> Record extracts

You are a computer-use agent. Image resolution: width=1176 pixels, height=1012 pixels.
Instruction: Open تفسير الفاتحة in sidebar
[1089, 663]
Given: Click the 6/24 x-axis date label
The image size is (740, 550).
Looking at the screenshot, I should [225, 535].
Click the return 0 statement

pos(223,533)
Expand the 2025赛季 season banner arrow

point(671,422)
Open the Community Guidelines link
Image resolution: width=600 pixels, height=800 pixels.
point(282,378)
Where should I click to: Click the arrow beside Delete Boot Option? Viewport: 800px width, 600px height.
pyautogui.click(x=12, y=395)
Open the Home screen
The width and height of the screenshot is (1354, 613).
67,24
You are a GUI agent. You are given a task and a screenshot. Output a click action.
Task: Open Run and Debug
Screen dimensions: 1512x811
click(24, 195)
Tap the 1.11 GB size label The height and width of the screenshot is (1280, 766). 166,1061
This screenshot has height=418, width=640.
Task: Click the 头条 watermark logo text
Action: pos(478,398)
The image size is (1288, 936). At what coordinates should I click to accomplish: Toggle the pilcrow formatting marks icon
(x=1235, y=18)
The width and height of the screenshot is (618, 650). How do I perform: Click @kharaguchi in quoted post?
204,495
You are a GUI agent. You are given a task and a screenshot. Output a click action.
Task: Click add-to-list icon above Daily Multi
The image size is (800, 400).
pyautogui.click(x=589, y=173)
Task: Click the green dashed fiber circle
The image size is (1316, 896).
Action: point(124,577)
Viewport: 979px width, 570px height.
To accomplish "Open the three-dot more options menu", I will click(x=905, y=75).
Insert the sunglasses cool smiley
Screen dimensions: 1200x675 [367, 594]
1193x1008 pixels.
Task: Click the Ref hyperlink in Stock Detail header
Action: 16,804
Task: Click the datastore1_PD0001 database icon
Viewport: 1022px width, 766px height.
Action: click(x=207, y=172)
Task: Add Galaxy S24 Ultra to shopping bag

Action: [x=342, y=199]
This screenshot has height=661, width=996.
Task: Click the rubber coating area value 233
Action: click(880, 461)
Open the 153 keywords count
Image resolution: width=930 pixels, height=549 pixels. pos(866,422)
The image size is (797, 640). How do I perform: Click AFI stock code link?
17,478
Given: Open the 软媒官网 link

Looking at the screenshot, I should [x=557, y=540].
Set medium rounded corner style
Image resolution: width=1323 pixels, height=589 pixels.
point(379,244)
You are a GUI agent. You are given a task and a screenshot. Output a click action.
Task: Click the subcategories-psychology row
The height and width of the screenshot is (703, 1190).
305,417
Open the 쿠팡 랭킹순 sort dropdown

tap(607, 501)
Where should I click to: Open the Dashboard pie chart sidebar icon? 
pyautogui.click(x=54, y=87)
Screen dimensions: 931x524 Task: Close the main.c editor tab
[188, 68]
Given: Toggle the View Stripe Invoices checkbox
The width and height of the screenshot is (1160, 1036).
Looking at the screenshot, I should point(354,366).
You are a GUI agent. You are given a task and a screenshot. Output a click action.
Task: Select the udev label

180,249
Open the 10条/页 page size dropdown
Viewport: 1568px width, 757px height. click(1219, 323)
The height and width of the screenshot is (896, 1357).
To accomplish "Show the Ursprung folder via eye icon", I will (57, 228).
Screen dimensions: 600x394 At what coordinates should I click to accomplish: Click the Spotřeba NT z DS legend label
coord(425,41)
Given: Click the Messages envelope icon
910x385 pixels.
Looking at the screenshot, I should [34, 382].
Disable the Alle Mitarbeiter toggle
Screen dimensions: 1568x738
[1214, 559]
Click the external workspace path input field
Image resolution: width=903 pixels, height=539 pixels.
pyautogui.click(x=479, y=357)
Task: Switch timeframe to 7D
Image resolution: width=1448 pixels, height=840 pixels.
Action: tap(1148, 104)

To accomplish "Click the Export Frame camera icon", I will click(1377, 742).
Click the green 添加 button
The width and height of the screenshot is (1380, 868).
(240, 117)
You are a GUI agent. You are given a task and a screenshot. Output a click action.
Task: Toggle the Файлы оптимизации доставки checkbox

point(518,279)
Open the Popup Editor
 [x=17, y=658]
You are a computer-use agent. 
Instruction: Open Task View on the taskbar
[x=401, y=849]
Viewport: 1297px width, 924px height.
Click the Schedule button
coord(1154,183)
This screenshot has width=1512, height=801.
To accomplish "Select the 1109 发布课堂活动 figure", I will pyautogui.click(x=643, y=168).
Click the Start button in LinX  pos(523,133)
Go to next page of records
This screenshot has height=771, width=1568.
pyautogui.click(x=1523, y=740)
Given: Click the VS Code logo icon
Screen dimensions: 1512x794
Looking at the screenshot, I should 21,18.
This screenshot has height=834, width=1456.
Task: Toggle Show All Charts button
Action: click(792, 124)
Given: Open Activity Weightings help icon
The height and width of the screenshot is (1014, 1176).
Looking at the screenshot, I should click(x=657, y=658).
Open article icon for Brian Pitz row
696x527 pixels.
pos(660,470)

> What this task involves
Copy all of the data above word for word.

> Result below
You are a computer-use agent. Image resolution: width=1176 pixels, height=1012 pixels.
Instruction: Open تفسير الفاتحة in sidebar
[1089, 663]
Given: Click the 6/24 x-axis date label
The image size is (740, 550).
Looking at the screenshot, I should [225, 535].
Click the return 0 statement

pos(223,533)
Expand the 2025赛季 season banner arrow

point(671,422)
Open the Community Guidelines link
Image resolution: width=600 pixels, height=800 pixels.
point(282,378)
Where should I click to: Click the arrow beside Delete Boot Option? Viewport: 800px width, 600px height.
pyautogui.click(x=12, y=395)
Open the Home screen
The width and height of the screenshot is (1354, 613).
67,24
You are a GUI agent. You are given a task and a screenshot. Output a click action.
Task: Open Run and Debug
Screen dimensions: 1512x811
click(24, 195)
Tap the 1.11 GB size label The height and width of the screenshot is (1280, 766). 166,1061
This screenshot has height=418, width=640.
Task: Click the 头条 watermark logo text
Action: pos(478,398)
The image size is (1288, 936). At what coordinates should I click to accomplish: Toggle the pilcrow formatting marks icon
(x=1235, y=18)
The width and height of the screenshot is (618, 650). How do I perform: Click @kharaguchi in quoted post?
204,495
You are a GUI agent. You are given a task and a screenshot. Output a click action.
Task: Click add-to-list icon above Daily Multi
The image size is (800, 400).
pyautogui.click(x=589, y=173)
Task: Click the green dashed fiber circle
The image size is (1316, 896).
Action: point(124,577)
Viewport: 979px width, 570px height.
To accomplish "Open the three-dot more options menu", I will click(x=905, y=75).
Insert the sunglasses cool smiley
Screen dimensions: 1200x675 [367, 594]
1193x1008 pixels.
Task: Click the Ref hyperlink in Stock Detail header
Action: 16,804
Task: Click the datastore1_PD0001 database icon
Viewport: 1022px width, 766px height.
Action: click(x=207, y=172)
Task: Add Galaxy S24 Ultra to shopping bag

Action: [x=342, y=199]
This screenshot has height=661, width=996.
Task: Click the rubber coating area value 233
Action: click(880, 461)
Open the 153 keywords count
Image resolution: width=930 pixels, height=549 pixels. pos(866,422)
The image size is (797, 640). How do I perform: Click AFI stock code link?
17,478
Given: Open the 软媒官网 link

Looking at the screenshot, I should [x=557, y=540].
Set medium rounded corner style
Image resolution: width=1323 pixels, height=589 pixels.
point(379,244)
You are a GUI agent. You are given a task and a screenshot. Output a click action.
Task: Click the subcategories-psychology row
The height and width of the screenshot is (703, 1190).
305,417
Open the 쿠팡 랭킹순 sort dropdown

tap(607, 501)
Where should I click to: Open the Dashboard pie chart sidebar icon? 
pyautogui.click(x=54, y=87)
Screen dimensions: 931x524 Task: Close the main.c editor tab
[188, 68]
Given: Toggle the View Stripe Invoices checkbox
The width and height of the screenshot is (1160, 1036).
Looking at the screenshot, I should point(354,366).
You are a GUI agent. You are given a task and a screenshot. Output a click action.
Task: Select the udev label

180,249
Open the 10条/页 page size dropdown
Viewport: 1568px width, 757px height. click(1219, 323)
The height and width of the screenshot is (896, 1357).
To accomplish "Show the Ursprung folder via eye icon", I will (57, 228).
Screen dimensions: 600x394 At what coordinates should I click to accomplish: Click the Spotřeba NT z DS legend label
coord(425,41)
Given: Click the Messages envelope icon
910x385 pixels.
Looking at the screenshot, I should [34, 382].
Disable the Alle Mitarbeiter toggle
Screen dimensions: 1568x738
[1214, 559]
Click the external workspace path input field
Image resolution: width=903 pixels, height=539 pixels.
pyautogui.click(x=479, y=357)
Task: Switch timeframe to 7D
Image resolution: width=1448 pixels, height=840 pixels.
Action: tap(1148, 104)

To accomplish "Click the Export Frame camera icon", I will click(1377, 742).
Click the green 添加 button
The width and height of the screenshot is (1380, 868).
(240, 117)
You are a GUI agent. You are given a task and a screenshot. Output a click action.
Task: Toggle the Файлы оптимизации доставки checkbox

point(518,279)
Open the Popup Editor
 [x=17, y=658]
You are a computer-use agent. 
Instruction: Open Task View on the taskbar
[x=401, y=849]
Viewport: 1297px width, 924px height.
Click the Schedule button
coord(1154,183)
This screenshot has width=1512, height=801.
To accomplish "Select the 1109 发布课堂活动 figure", I will pyautogui.click(x=643, y=168).
Click the Start button in LinX  pos(523,133)
Go to next page of records
This screenshot has height=771, width=1568.
pyautogui.click(x=1523, y=740)
Given: Click the VS Code logo icon
Screen dimensions: 1512x794
Looking at the screenshot, I should 21,18.
This screenshot has height=834, width=1456.
Task: Toggle Show All Charts button
Action: click(792, 124)
Given: Open Activity Weightings help icon
The height and width of the screenshot is (1014, 1176).
Looking at the screenshot, I should click(x=657, y=658).
Open article icon for Brian Pitz row
696x527 pixels.
pos(660,470)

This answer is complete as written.